11. The method of claim 1, wherein, The digital tissue image includes a slide image of a tissue sample slide, wherein the slide image includes a digital histopathological image, or the slide image includes biological sample metadata, which includes digital information associated with at least one of the following: tissue type, tissue donor, scanner, staining agent, staining technique, preparer identifier, image size, sample identifier, tracking identifier, version number, file type, image date, symptoms, diagnosis, attending physician identification information, medical history of the tissue donor, demographic information of the tissue donor, family medical history of the tissue donor, or species of the tissue donor.

12. An apparatus for generating a region of interest of at least one shape in a digital image, the apparatus comprising: Non-transitory computer-readable storage device for storing software instructions; as well as The processor, coupled to the computer-readable storage, and configured to execute these software instructions as follows: Gain access to digital tissue images of biological samples; Tile the digital organization image into a set of image patches; Multiple features are obtained from each patch in the image patch set, and these multiple features define a patch feature vector in a multidimensional feature space that includes these multiple features as dimensions; Determine the subset of patches selected by the user within the image patch set; A class of support vector machines is trained based on the user-selected subset of patches.
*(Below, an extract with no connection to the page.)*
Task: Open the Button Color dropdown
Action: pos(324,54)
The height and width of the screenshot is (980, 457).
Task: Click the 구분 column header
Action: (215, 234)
Access all or a predetermined number of previously selected patches, and use a trained support vector machine to determine the subset of previously selected patches that is in the same class as the subset of patches selected by the user; A binary support vector machine is trained based on the user-selected subset of patches and the previously selected subset of patches. By applying a trained binary support vector machine to the patch vectors of other patches in the patch set, these other patches are classified as belonging to or not belonging to the same interest category as the user-selected subset of patches; as well as One or more regions of interest are identified, at least in part, based on the results of this classification.
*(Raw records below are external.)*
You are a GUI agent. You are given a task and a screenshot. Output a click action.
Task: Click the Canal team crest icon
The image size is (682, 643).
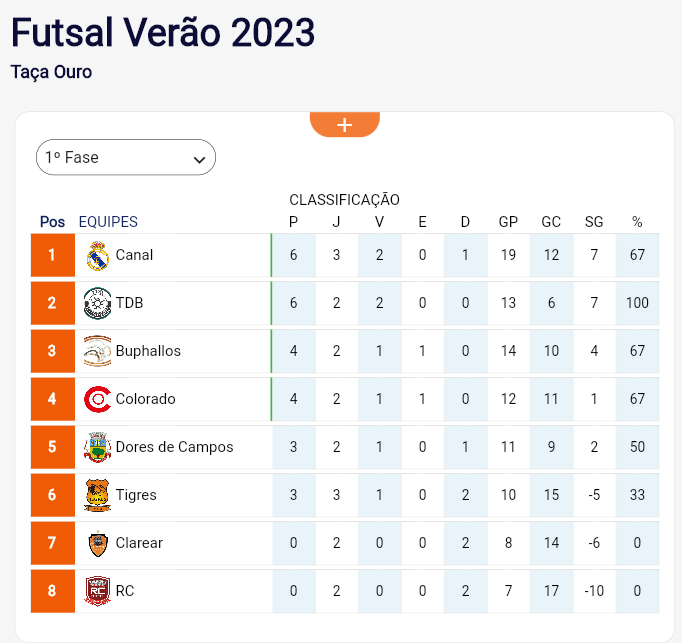tap(97, 255)
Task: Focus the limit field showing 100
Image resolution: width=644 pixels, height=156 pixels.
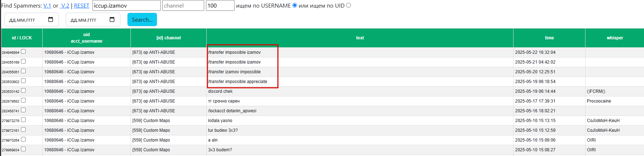Action: pos(220,5)
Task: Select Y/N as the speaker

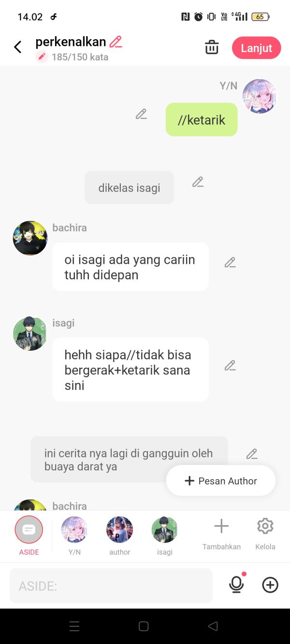Action: tap(74, 536)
13. A computer-implemented method for generating training data to train a machine learning system, the method comprising: Access to digital tissue images of biological samples is obtained through an image processing engine; The image processing engine flattens the digitally organized image into a set of image patches. The image processing engine obtains multiple features from each patch in the image patch set, and these multiple features define a patch feature vector in a multidimensional feature space that includes these multiple features as dimensions. The image processing engine determines the subset of patches selected by the user within the image patch set. A class of support vector machines is trained based on the user-selected subset of patches. Access all or a predetermined number of previously selected patches, and use a trained support vector machine to determine the subset of previously selected patches that is in the same class as the subset of patches selected by the user; A binary support vector machine is trained based on the user-selected subset of patches and the previously selected subset of patches. By applying a trained binary support vector machine to the patch vectors of other patches in the patch set, these other patches are classified as belonging to or not belonging to the same interest category as the user-selected subset of patches; as well as The image processing engine generates training data for the machine learning system based on the user-selected patch and other patches in the patch set.